* DIRECTIONS FOR THIS TASK:
Filter the entries for the word "Open". Copy each line that has it.

* STUDY MATERIAL:
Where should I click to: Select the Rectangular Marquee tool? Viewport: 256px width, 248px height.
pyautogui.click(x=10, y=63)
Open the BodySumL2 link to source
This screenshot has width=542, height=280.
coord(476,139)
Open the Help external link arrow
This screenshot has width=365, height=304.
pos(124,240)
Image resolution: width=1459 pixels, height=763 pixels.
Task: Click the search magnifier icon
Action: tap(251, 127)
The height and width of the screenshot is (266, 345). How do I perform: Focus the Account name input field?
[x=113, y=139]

* RESULT OF THIS EXERCISE:
Open the BodySumL2 link to source
Open the Help external link arrow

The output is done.